Sebuah pintu rahasia akan tertutup secara otomatis, bila buronan
sudah masuk dan menginjak beberapa bagian tertentu. Harimau yang
sudah terjebak, tidak akan mampu lari meskipun terkenal sebagai
hewan jago lompat.
Perangkap harus didirikan di tengah hutan sekitar lalu-lintas
raja itu, bertanah datar, dan paling ideal bila lingkungannya
agak gelap. Sebelum dioperasikan, terlebih dulu pawang masuk ke
dalamnya untuk membacakan mantera. Apabila semua syarat dipatuhi
biasanya berhasil. "Jika tidak sekarang, besok atau lusa," kata
Lenggang.
Kadangkala berhari-hari perangkap terus bengong-melompong. Di
sana pawang tidak boleh ngambek. Kalau memang belum waktunya,
harus dengan setia dijaga, bila perlu dimanterai lagi. Bakar
kemenyan putih lagi. Komat-kamit pula sambil meniup-niup udara.
Lenggang mendapat ilmu itu dari Chaeruddin, almarhum ayahnya
yang meninggal pada 1963 dalam usia 70 tahun. Setahun
sebelumnya, tiba-tiba saja Chaeruddin yang memang seorang
pawang, memanggil Lenggang. "Lenggang, hari saya sudah dekat,
ambillah ilmu itu, " ujarnya. Dengan begitu Lenggang mewarisi
ilmu keluarganya. Lelaki bertubuh kecil, tinggi kurang dari 150
cm dan sebelah matanya buta ini, menganggap hal tersebut sebagai
satu kehormatan.
Sebelum menerima warisan, sebenarnya Lenggang sudah disiapkan.

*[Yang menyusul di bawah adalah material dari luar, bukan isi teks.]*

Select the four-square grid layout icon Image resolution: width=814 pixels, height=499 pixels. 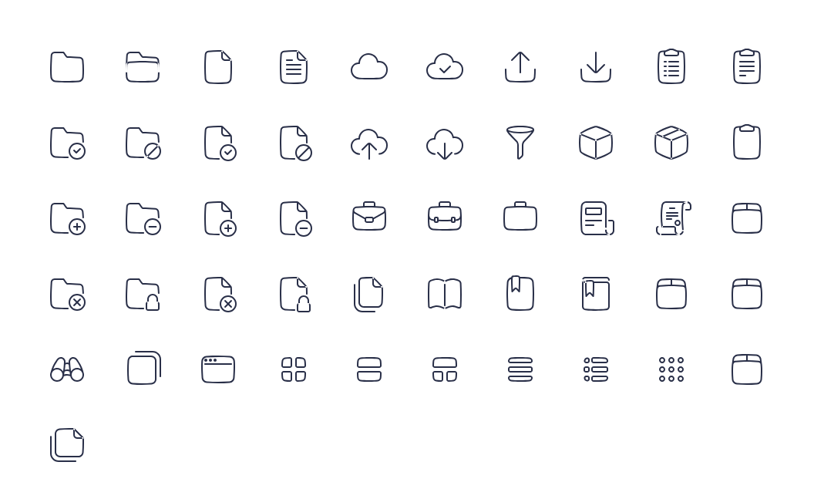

Ayahnya mendidiknya untuk mengenal sifat-sifat harimau. Yaitu
tidak semua macan nakal. Termasuk jenis binatang yang cerdik dan
pandai bersilat. Misalnya dalam keadaan yang terdesak, ia tetap
sulit dilukai. "Raja hutan itu pandai mengelak,?" kata Lenggang.

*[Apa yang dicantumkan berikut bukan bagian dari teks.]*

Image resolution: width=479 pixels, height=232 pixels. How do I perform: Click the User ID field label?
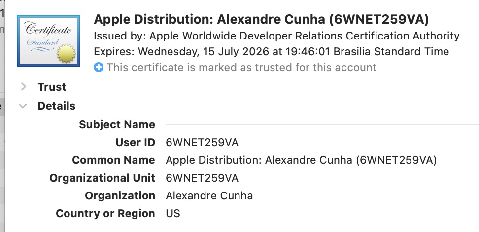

Ilmunya menyamai pemain-pemain kungfu dalam film Mandarin. Jatuh
dari ketinggian puluhan meter, tak pernah cedera. Nalurinya
sangat tajam, dapat membaca pikiran manusia.
Kerja pawang bukan merupakan mata pencaharian Lenggang. Ia hidup
sebagai petani yang terkenal ulet dengan mengolah sebuah kebun
luas di punggung Bukit Tandang, 5 km di timur Kota Solok. Dua
hektar kebun itu ditanami palawija dengan selingan cengkih dan
kulit manis. Rumahnya terletak di tengah ladang. Berupa sebuah
pondok yang melindungi istri dan kelima orang anaknya.
Pada awalnya, keahlian Lenggang sebagai pawang dilepitnya
sendiri. Tapi di akhir 1980, raja hutan telah mengganas di
Tiumang, Sitiung, Kabupaten Sawahlunto Sijunjung dan menembus
sampai Kabupaten Solok. Di Bukit Tandang, lebih dari 7 ekor
anjing berburu dan telah terlatih baik, telah digasaknya. "Itu
sudah keterlaluan. Apalagi anjing tetangga saya juga diterkam,"
kenang Lenggang.
Maka Lenggang pun penasaran. Ia khawatir kalau-kalau manusia
segera akan menyusul anjing-anjing itu. Penduduk sudah mulai
mengunci dirinya dalam rumah, bila senja turun. Diam-diam,
dibantu oleh Zulkiman (20 tahun), anak sulungnya, ia membuat
perangkap dengan umpan anjing, di bulan Desember.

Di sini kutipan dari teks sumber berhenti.